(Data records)
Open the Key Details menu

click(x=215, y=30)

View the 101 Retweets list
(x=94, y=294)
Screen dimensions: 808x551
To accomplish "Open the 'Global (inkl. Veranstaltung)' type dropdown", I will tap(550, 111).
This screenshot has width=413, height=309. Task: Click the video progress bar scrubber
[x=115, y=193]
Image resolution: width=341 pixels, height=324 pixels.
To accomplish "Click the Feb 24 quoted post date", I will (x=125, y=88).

---

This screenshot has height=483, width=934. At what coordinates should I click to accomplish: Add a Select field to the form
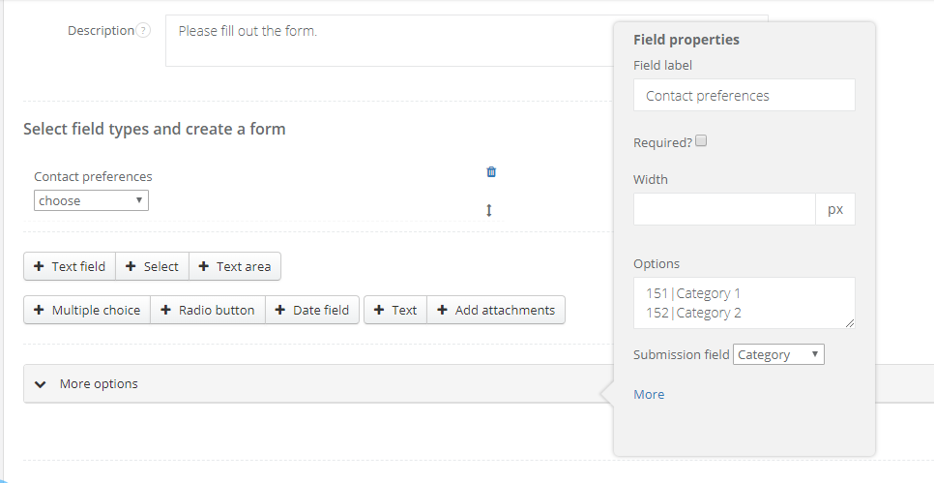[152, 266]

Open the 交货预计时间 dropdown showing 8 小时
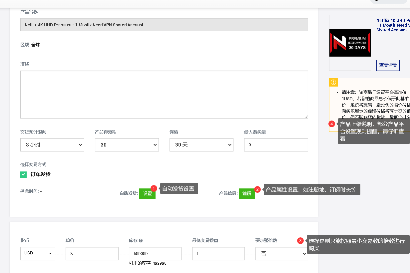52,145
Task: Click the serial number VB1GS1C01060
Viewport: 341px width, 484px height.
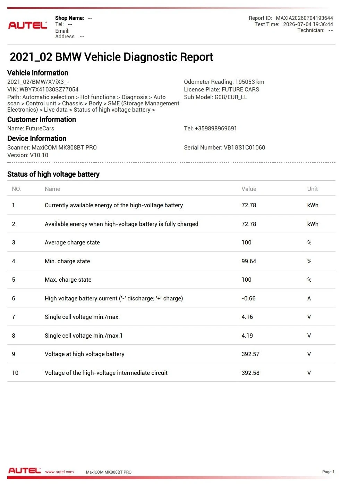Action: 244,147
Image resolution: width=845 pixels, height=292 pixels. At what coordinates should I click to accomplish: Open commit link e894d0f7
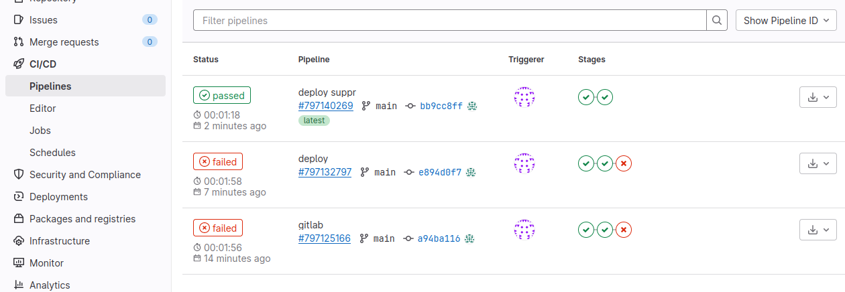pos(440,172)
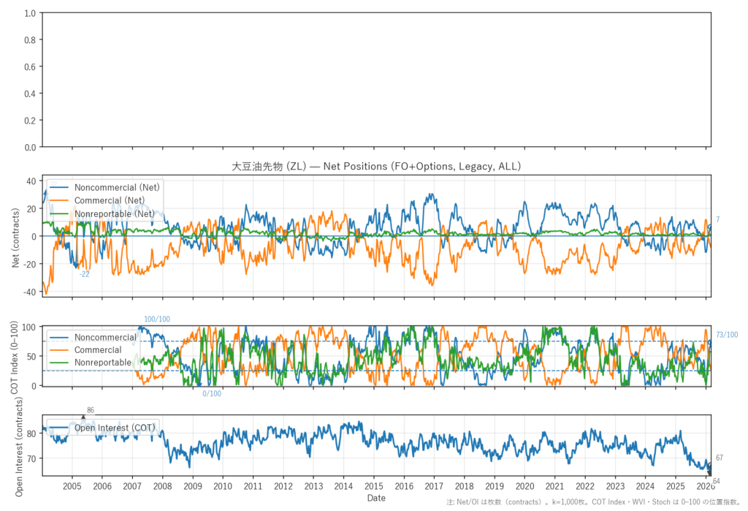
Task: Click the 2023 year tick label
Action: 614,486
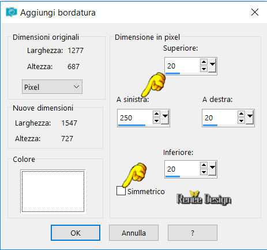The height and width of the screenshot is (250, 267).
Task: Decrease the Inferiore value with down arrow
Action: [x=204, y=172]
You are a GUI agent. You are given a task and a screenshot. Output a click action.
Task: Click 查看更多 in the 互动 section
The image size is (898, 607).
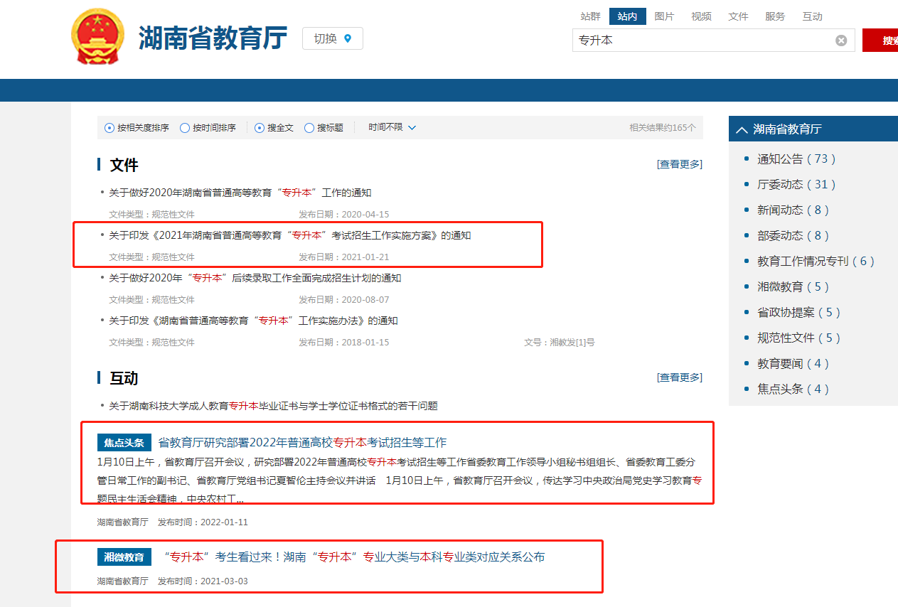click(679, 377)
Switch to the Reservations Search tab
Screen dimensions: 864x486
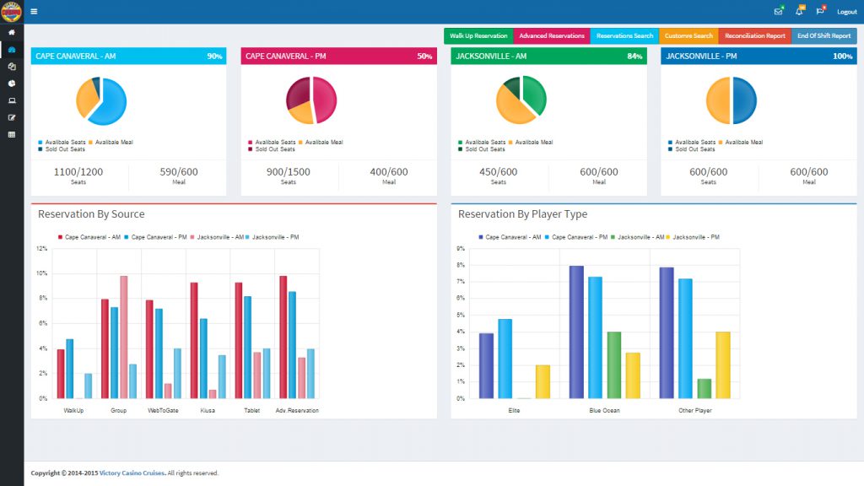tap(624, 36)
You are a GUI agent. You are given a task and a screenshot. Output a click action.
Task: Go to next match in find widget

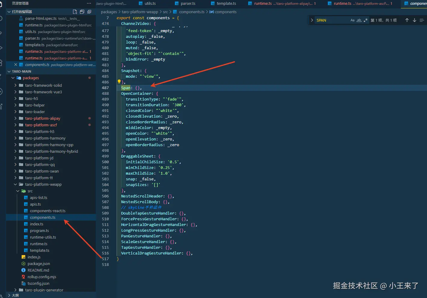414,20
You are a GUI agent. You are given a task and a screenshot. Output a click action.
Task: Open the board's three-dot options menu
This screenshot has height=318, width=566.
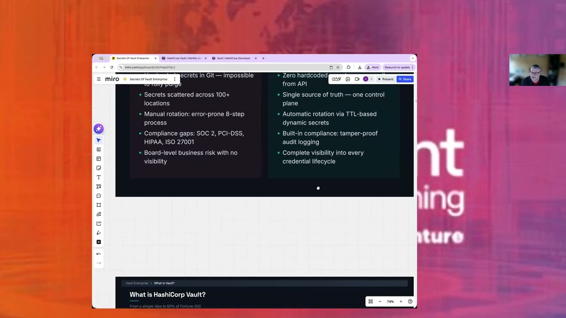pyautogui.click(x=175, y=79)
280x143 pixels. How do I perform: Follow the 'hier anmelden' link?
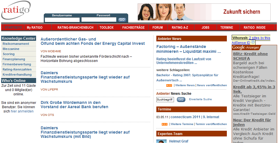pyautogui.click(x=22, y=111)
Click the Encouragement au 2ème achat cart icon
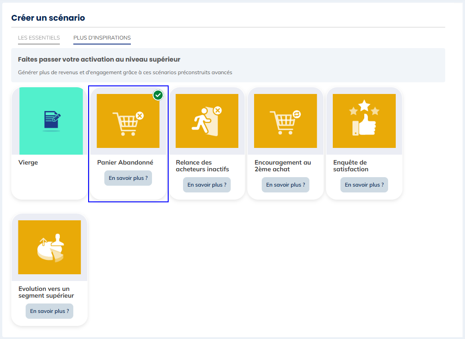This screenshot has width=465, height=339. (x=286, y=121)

...

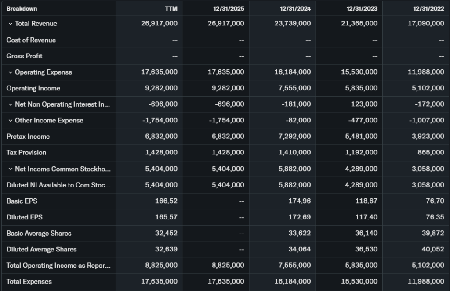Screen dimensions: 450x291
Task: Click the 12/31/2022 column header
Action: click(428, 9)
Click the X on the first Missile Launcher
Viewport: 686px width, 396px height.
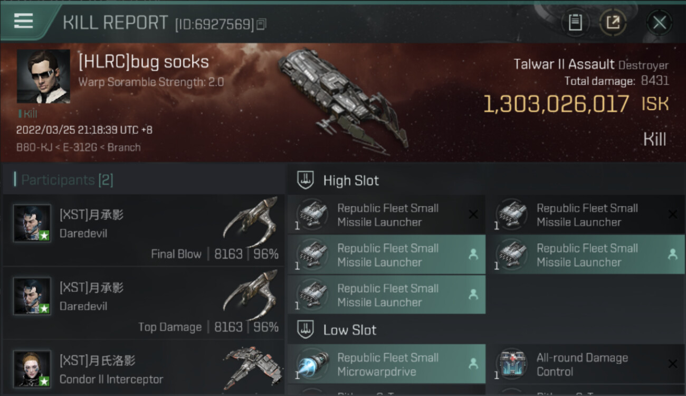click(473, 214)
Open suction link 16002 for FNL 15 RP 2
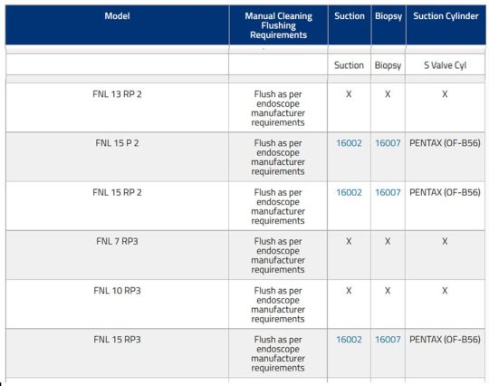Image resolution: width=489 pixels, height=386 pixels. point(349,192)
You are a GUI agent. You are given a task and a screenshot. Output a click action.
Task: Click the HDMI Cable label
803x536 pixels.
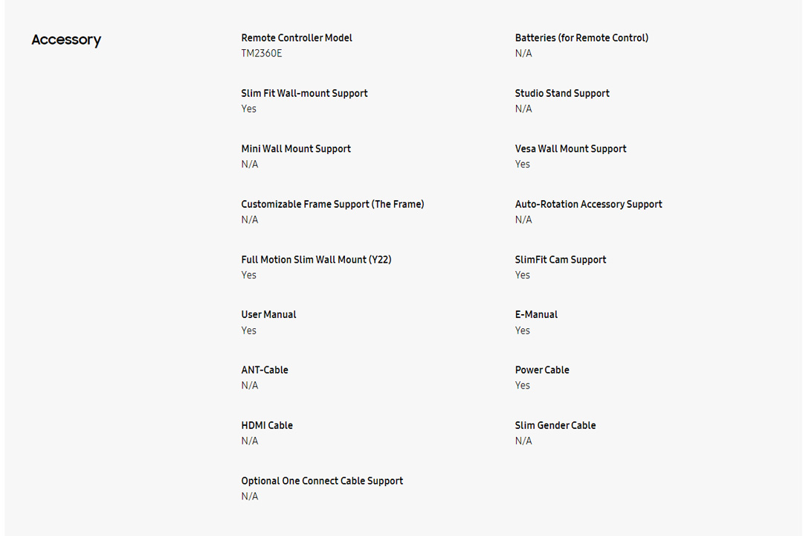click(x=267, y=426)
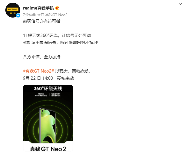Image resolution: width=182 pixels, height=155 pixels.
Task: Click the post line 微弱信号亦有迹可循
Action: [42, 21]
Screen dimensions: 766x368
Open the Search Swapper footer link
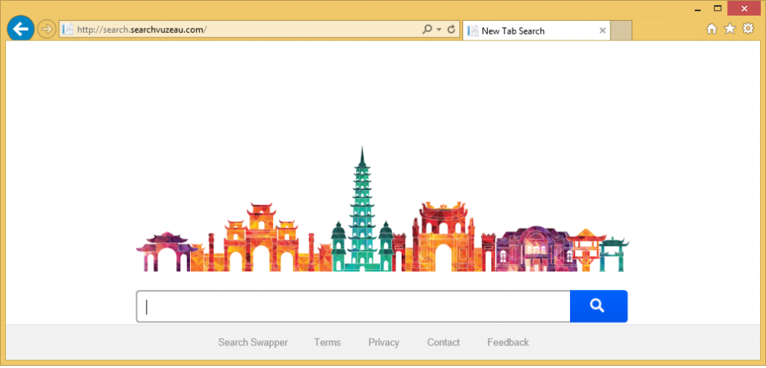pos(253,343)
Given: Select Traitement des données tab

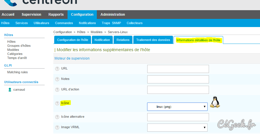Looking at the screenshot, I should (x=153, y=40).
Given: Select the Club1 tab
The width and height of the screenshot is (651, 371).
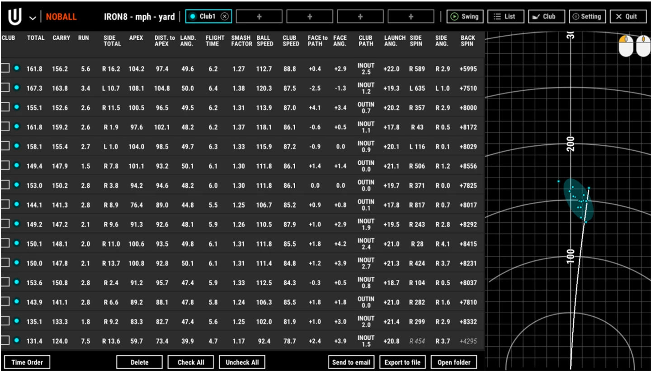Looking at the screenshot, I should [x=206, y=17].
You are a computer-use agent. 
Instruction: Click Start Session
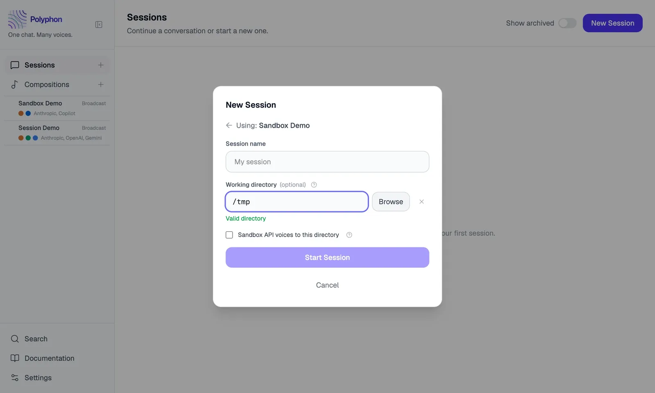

**WHAT YOU HAVE TO DO**
Scan the data above and copy each line containing the word "will".

**ANSWER FOR THIS EXERCISE**
To accomplish "Open the 'Global (inkl. Veranstaltung)' type dropdown", I will tap(550, 111).
To accomplish "Click the Feb 24 quoted post date", I will (x=125, y=88).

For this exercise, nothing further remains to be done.